The American Competitiveness in the Twenty-First Century Act (AC21) provides that H-1B non-immigrant workers, who are the beneficiary of an approved employment-based I-140 petition, but who are unable to adjust status to that of a permanent resident due to per-country limits, may extend their H-1B non-immigrant status until the adjustment of status application has been adjudicated.

In addition, AC21 contains special provisions which require USCIS to grant H-1B extensions beyond the six-year maximum in cases of lengthy adjudications. Specifically, AC21 allows H-1B nonimmigrants with pending I-140s or Applications for Permanent Employment Certification (PERM) to extend their status beyond the six year maximum if 365 days or more have passed since the original filing date of their I-140 petition or PERM application. Extensions on this basis will be granted in one-year increments until a final decision is made on the immigrant visa petition or adjustment of status application.

H-1B employment

H-1B holders may only work for the petitioning U.S. employer, and only in the activities and work sites outlined in the H-1B petition. However, H-1B holders may be employed concurrently for more than one U.S. employer, provided that the second employer files and obtains approval of its own H-1B petition from USCIS.

My H-1B visa petition has been filed. May I begin working immediately?

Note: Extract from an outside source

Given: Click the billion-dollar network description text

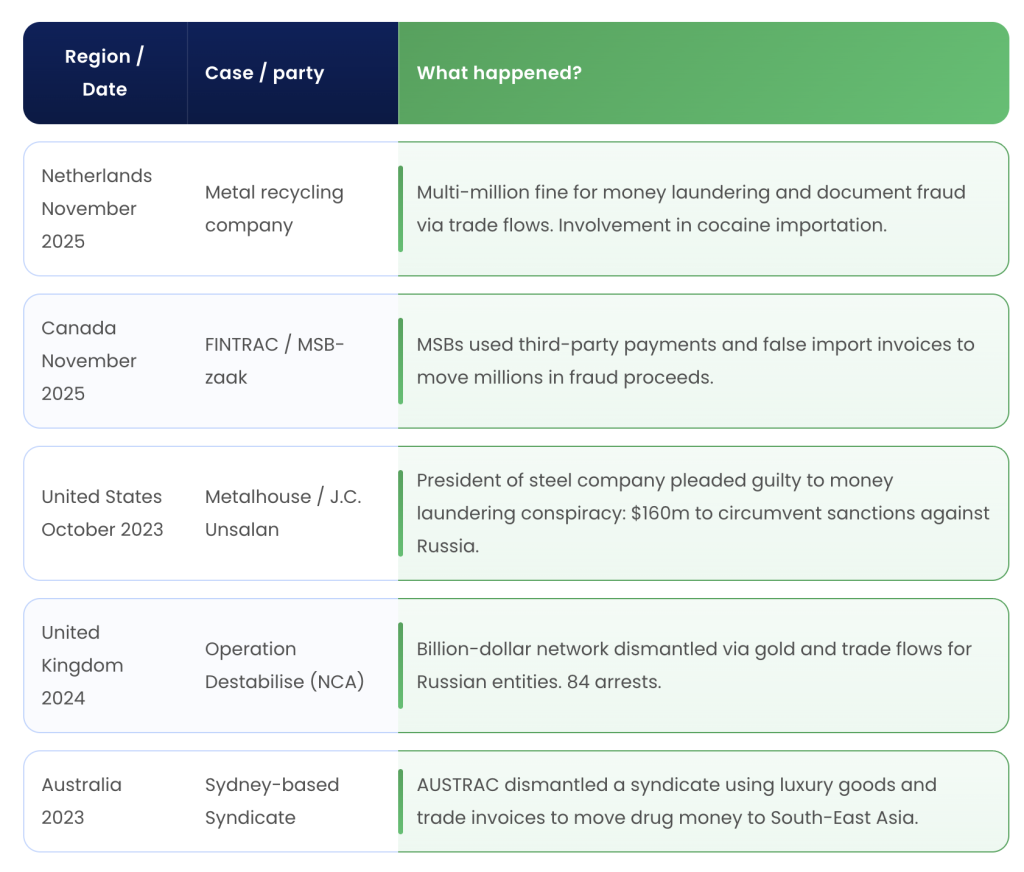Looking at the screenshot, I should tap(693, 665).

As a general premise, work may not commence until the H-1B visa petition is approved. However, the INA allows foreign nationals who have previously been issued a visa or otherwise held H-1B status to accept new employment upon the filing of a new petition by a new employer, subject to final approval of the petition. If the petition is denied, work authorization ceases.

Can an H-1B applicant intend to immigrate permanently to the U.S.?

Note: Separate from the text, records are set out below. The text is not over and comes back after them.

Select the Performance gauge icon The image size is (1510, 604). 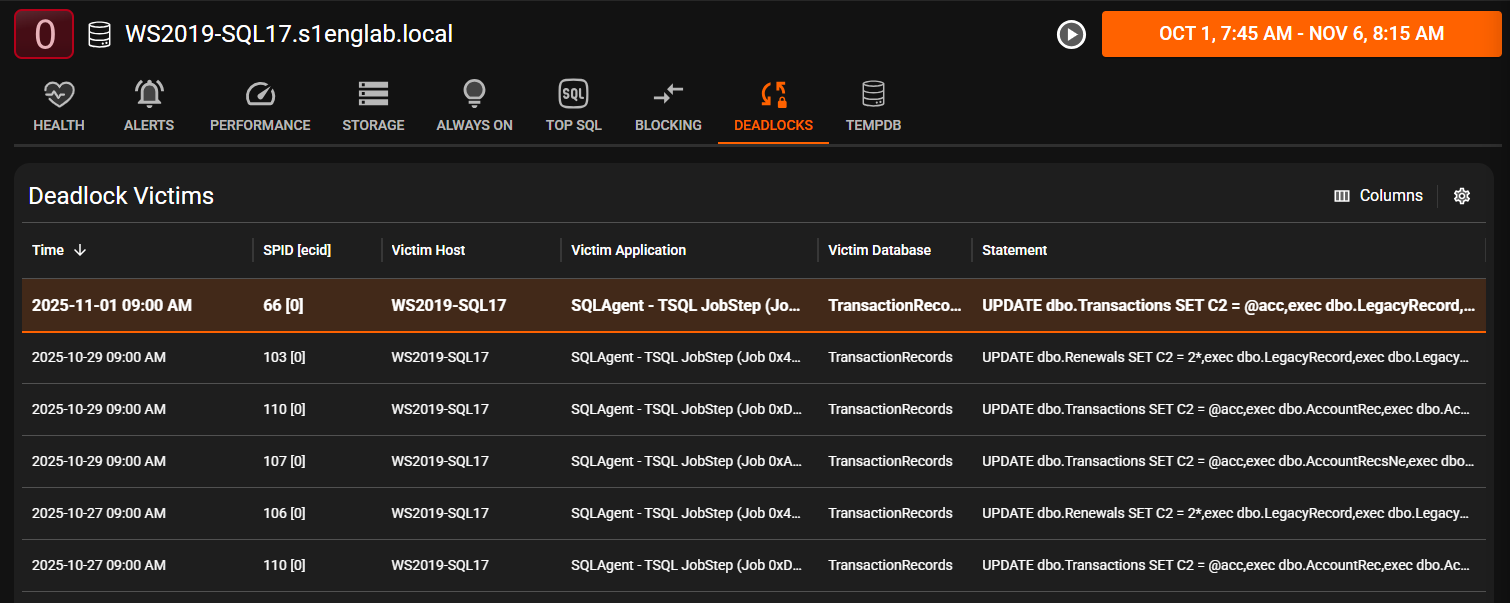pyautogui.click(x=260, y=95)
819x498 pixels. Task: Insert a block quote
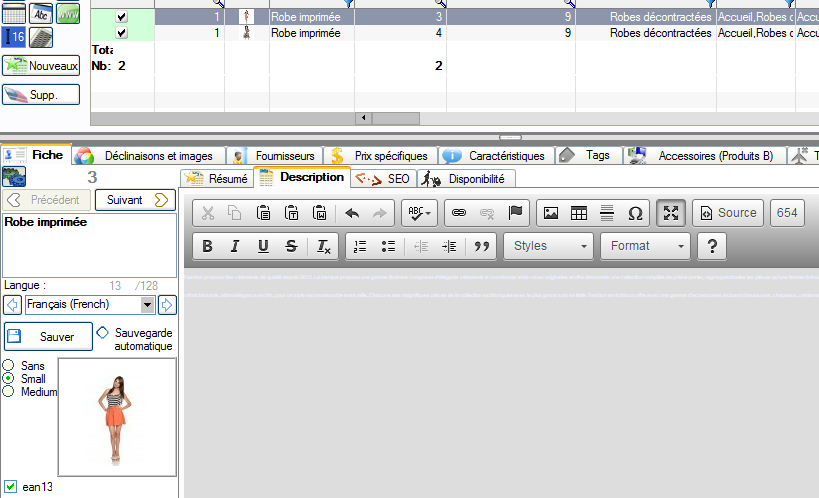483,246
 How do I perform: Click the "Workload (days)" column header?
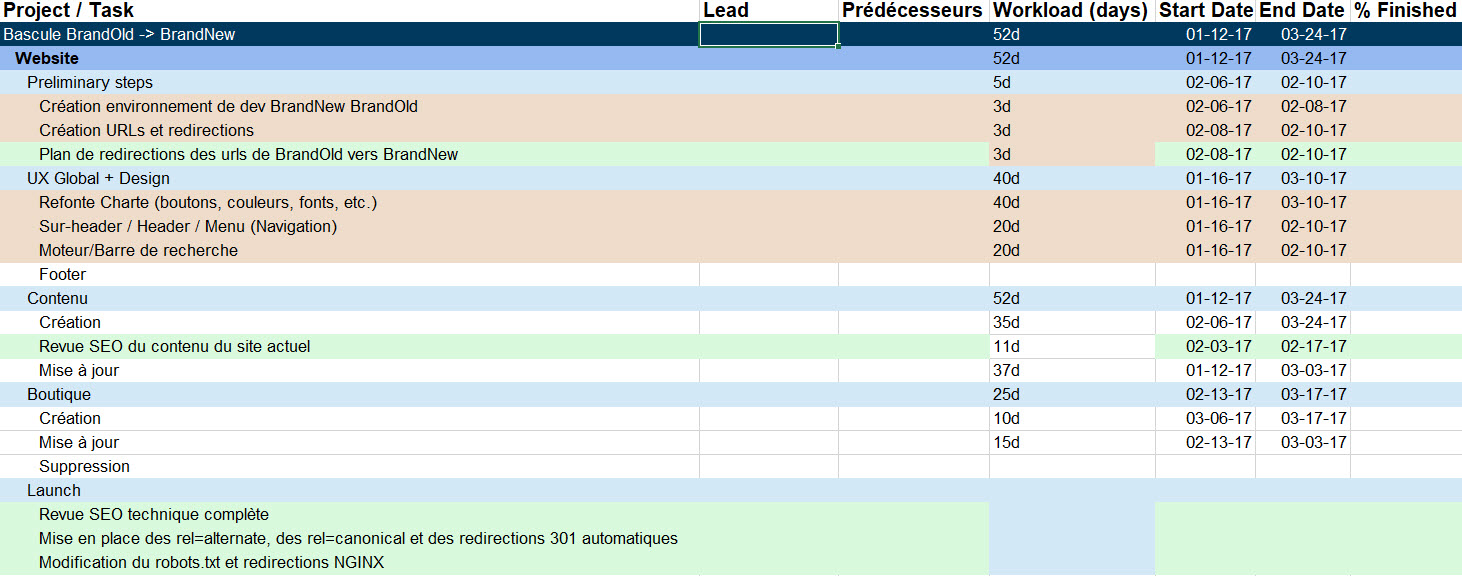coord(1069,10)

Most nonimmigrant visa classifications require an applicant to maintain a foreign residence abroad and demonstrate that they are entering the U.S. temporarily. However, USCIS regulations permit an applicant holding H-1B status to have "dual intent." Under the doctrine of dual intent, which has been recognized in immigration law since the passage of the Immigration Act of 1990, an applicant holding H-1B status is not barred from entering the U.S. if the applicant also intends to attain permanent residency at some point in the future. Accordingly, the filing of a PERM application or an employment-based immigrant petition will not lead to the denial of a future H-1B petition filed on behalf of the applicant.

What is the status of an H-1B holder’s spouse and child?

A spouse or unmarried, minor child of an H-1B holder is entitled to H-4 status and the same duration of stay as the principal H-1B holder. The spouse and minor child may not accept employment in the U.S., but may attend school. In order to work, family members must change status to a nonimmigrant category permitting employment.

NOTE: Keep in mind that the filing of an H-1B visa extension for the principal applicant does not automatically extend the status of the applicant's spouse and minor child.